Rewrite all of the material below, swapping each "Image resolution" for "Display size" and keeping everything else the same.

**Recorded data:**
----
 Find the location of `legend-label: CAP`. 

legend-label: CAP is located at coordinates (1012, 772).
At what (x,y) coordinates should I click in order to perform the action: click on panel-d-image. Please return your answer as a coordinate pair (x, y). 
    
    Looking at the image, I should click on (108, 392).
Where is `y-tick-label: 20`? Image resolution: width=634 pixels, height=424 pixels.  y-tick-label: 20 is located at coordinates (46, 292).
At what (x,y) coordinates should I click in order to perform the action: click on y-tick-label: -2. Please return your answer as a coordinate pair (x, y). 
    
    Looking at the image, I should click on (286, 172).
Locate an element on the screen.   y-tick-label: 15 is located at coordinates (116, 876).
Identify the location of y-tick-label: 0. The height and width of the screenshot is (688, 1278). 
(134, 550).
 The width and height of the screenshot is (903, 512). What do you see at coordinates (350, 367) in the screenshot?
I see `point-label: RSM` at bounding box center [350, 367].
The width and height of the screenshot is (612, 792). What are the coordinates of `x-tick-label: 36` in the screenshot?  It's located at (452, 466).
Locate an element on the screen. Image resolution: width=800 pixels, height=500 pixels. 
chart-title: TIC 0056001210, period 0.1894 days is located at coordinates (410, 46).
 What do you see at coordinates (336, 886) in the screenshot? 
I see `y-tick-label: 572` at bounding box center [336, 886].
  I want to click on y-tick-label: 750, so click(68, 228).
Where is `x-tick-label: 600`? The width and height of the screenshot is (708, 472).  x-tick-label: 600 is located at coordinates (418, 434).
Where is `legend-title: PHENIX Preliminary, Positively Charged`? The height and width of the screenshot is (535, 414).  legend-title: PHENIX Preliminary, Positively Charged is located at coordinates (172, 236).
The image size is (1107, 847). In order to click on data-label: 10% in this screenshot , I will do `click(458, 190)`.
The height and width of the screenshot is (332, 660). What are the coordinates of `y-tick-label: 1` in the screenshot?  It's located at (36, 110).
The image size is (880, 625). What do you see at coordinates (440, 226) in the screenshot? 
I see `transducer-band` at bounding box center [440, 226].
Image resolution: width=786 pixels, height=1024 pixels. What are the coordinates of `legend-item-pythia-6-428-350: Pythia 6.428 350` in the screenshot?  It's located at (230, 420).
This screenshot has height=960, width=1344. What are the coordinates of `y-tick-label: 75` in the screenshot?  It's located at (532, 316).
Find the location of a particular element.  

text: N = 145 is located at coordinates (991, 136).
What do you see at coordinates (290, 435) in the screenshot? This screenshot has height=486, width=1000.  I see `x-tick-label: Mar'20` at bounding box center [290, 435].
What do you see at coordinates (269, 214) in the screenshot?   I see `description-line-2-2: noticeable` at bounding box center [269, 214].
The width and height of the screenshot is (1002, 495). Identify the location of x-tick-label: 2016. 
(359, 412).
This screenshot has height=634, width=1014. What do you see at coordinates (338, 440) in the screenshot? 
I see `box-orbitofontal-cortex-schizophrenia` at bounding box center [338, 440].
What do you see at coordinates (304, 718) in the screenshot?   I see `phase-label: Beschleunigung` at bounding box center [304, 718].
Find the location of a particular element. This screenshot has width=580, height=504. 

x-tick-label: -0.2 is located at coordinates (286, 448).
----
**Answer section:**
 Find the location of `legend-label: CAP`. 

legend-label: CAP is located at coordinates (1012, 772).
At what (x,y) coordinates should I click in order to perform the action: click on panel-d-image. Please return your answer as a coordinate pair (x, y). 
    
    Looking at the image, I should click on (108, 392).
Where is `y-tick-label: 20`? Display size: width=634 pixels, height=424 pixels.  y-tick-label: 20 is located at coordinates (46, 292).
At what (x,y) coordinates should I click in order to perform the action: click on y-tick-label: -2. Please return your answer as a coordinate pair (x, y). 
    
    Looking at the image, I should click on (286, 172).
Locate an element on the screen.   y-tick-label: 15 is located at coordinates (116, 876).
Identify the location of y-tick-label: 0. The height and width of the screenshot is (688, 1278). 
(134, 550).
 The width and height of the screenshot is (903, 512). What do you see at coordinates (350, 367) in the screenshot?
I see `point-label: RSM` at bounding box center [350, 367].
The width and height of the screenshot is (612, 792). What are the coordinates of `x-tick-label: 36` in the screenshot?  It's located at (452, 466).
Locate an element on the screen. Display size: width=800 pixels, height=500 pixels. 
chart-title: TIC 0056001210, period 0.1894 days is located at coordinates (410, 46).
 What do you see at coordinates (336, 886) in the screenshot? 
I see `y-tick-label: 572` at bounding box center [336, 886].
  I want to click on y-tick-label: 750, so click(68, 228).
Where is `x-tick-label: 600`? The width and height of the screenshot is (708, 472).  x-tick-label: 600 is located at coordinates (418, 434).
Where is `legend-title: PHENIX Preliminary, Positively Charged`? The height and width of the screenshot is (535, 414).  legend-title: PHENIX Preliminary, Positively Charged is located at coordinates (172, 236).
The image size is (1107, 847). In order to click on data-label: 10% in this screenshot , I will do `click(458, 190)`.
The height and width of the screenshot is (332, 660). What are the coordinates of `y-tick-label: 1` in the screenshot?  It's located at (36, 110).
The image size is (880, 625). What do you see at coordinates (440, 226) in the screenshot? 
I see `transducer-band` at bounding box center [440, 226].
Display size: width=786 pixels, height=1024 pixels. What are the coordinates of `legend-item-pythia-6-428-350: Pythia 6.428 350` in the screenshot?  It's located at (230, 420).
This screenshot has height=960, width=1344. What are the coordinates of `y-tick-label: 75` in the screenshot?  It's located at (532, 316).
Find the location of a particular element.  

text: N = 145 is located at coordinates (991, 136).
What do you see at coordinates (290, 435) in the screenshot? This screenshot has height=486, width=1000.  I see `x-tick-label: Mar'20` at bounding box center [290, 435].
What do you see at coordinates (269, 214) in the screenshot?   I see `description-line-2-2: noticeable` at bounding box center [269, 214].
The width and height of the screenshot is (1002, 495). Identify the location of x-tick-label: 2016. 
(359, 412).
This screenshot has height=634, width=1014. What do you see at coordinates (338, 440) in the screenshot? 
I see `box-orbitofontal-cortex-schizophrenia` at bounding box center [338, 440].
What do you see at coordinates (304, 718) in the screenshot?   I see `phase-label: Beschleunigung` at bounding box center [304, 718].
Find the location of a particular element. This screenshot has width=580, height=504. 

x-tick-label: -0.2 is located at coordinates (286, 448).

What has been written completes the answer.